Ach, das Dilemma kenne ich. Second-Hand für Kinder ist ja super, wenn es nicht gerade dringend etwas sein muss (z.B. einfach nur die richtige Größe), das eben nicht im S-H-Laden zu haben ist. Für Erwachsene finde ich Second-Hand schon wieder schwieriger. Ich war neulich auf einer großen Klamotten-Verkauf-Veranstaltung in einer Flohmarkthalle und hatte das Gefühl, wenn ich den jungen Mädels ihre H&M-Zara-etc.-Dinger abkaufe, mag ich ja erstmal ein gutes Gewissen haben, fördere damit aber ihren offensichtlich kaufrauschartigen Shopping-Stil bei genau diesen Ketten.

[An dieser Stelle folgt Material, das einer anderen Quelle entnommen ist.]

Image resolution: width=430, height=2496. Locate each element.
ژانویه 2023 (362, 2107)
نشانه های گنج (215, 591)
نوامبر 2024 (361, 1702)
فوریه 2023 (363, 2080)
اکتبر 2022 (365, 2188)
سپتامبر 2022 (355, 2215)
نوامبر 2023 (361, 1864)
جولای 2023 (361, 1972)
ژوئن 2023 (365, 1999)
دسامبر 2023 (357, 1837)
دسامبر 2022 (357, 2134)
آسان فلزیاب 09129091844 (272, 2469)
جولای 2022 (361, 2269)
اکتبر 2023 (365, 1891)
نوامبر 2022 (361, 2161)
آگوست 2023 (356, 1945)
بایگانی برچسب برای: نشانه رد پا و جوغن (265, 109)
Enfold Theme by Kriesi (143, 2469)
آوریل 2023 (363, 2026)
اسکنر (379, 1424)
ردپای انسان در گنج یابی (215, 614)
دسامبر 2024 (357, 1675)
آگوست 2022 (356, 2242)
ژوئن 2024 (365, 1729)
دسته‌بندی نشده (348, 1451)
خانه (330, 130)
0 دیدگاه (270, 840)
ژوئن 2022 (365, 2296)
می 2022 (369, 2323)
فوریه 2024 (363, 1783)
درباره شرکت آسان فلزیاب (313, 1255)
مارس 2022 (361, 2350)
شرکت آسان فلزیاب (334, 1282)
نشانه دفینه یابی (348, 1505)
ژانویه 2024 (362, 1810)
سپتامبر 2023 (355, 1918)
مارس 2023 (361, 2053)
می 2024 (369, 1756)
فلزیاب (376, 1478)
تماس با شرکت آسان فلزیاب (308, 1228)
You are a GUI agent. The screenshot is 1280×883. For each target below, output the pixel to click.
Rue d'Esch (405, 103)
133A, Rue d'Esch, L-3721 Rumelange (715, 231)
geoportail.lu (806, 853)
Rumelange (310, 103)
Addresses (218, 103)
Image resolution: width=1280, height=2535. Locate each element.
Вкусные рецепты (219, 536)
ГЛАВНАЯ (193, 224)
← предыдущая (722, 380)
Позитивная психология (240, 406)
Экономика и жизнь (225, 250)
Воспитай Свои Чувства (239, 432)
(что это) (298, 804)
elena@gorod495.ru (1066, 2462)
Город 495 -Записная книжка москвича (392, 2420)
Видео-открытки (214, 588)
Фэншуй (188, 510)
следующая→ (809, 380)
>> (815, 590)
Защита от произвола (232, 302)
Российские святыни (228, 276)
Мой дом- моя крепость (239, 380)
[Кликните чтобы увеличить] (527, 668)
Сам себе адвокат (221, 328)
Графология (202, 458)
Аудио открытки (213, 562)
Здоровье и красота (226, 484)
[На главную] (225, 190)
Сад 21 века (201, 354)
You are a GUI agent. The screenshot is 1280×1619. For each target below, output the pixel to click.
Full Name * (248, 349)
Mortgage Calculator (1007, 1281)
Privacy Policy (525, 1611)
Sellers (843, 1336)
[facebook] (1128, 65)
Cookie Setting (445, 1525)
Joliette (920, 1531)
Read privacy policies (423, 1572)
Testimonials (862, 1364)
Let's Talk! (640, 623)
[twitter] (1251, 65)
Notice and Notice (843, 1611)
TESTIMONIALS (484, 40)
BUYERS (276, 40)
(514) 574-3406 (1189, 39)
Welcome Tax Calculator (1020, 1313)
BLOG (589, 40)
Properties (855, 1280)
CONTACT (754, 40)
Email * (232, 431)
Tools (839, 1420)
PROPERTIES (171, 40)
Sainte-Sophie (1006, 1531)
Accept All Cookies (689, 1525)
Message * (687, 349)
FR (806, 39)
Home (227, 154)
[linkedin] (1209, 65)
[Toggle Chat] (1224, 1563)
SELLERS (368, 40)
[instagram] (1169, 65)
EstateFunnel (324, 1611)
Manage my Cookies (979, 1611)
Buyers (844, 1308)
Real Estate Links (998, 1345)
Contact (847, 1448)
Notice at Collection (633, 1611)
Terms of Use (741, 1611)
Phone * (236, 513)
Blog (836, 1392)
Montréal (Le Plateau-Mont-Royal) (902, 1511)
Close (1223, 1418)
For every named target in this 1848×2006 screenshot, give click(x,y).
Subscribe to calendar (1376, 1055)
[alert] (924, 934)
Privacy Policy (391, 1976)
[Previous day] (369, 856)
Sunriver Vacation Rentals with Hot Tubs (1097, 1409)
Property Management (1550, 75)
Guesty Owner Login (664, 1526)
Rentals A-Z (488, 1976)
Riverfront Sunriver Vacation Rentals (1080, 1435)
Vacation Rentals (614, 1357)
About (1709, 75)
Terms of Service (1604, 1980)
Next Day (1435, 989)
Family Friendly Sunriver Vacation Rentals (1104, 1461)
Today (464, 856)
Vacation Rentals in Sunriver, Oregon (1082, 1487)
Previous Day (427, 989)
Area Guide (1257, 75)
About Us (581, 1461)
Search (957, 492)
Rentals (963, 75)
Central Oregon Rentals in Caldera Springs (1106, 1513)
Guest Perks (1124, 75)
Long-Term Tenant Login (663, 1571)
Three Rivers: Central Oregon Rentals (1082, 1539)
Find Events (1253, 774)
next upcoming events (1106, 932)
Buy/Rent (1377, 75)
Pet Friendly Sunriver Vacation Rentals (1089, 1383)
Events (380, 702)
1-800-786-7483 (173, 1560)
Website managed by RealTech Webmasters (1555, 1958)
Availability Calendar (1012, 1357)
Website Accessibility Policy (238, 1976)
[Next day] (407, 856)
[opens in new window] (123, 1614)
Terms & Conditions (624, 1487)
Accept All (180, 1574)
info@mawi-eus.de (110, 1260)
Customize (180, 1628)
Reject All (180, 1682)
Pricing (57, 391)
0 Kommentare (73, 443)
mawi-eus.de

Für mich habe ich jetzt einen Mittelweg akzeptiert. Ich kaufe möglichst oft Bio + Fair, aber wenn es nicht 100% richtig ist, hole ich lieber was vom konventionellen Hersteller, das ich dann im Gegenzug so lange schleppe, bis es auseinanderfällt. LG Mila
@Mila (wenn ich den jungen Mädels ihre H&M-Zara-etc.-Dinger abkaufe, mag ich ja erstmal ein gutes Gewissen haben, fördere damit aber ihren offensichtlich kaufrauschartigen Shopping-Stil bei genau diesen Ketten.) : – so ähnlich sehe ich das auch;
nur hatte ich dieses Gefühl recht schnell nach Anmeldung bei Kleiderkreisel, wo ich haufenweise Sachen von Primark sah. Ich dachte mir, tolle Idee, die dahinter steht, die aber dadurch absurd wird, wenn ich mir vorstelle, dass die Person, mit der ich getauscht oder von der ich gekauft habe, im Anschluss gleich wieder zu Primark rennt.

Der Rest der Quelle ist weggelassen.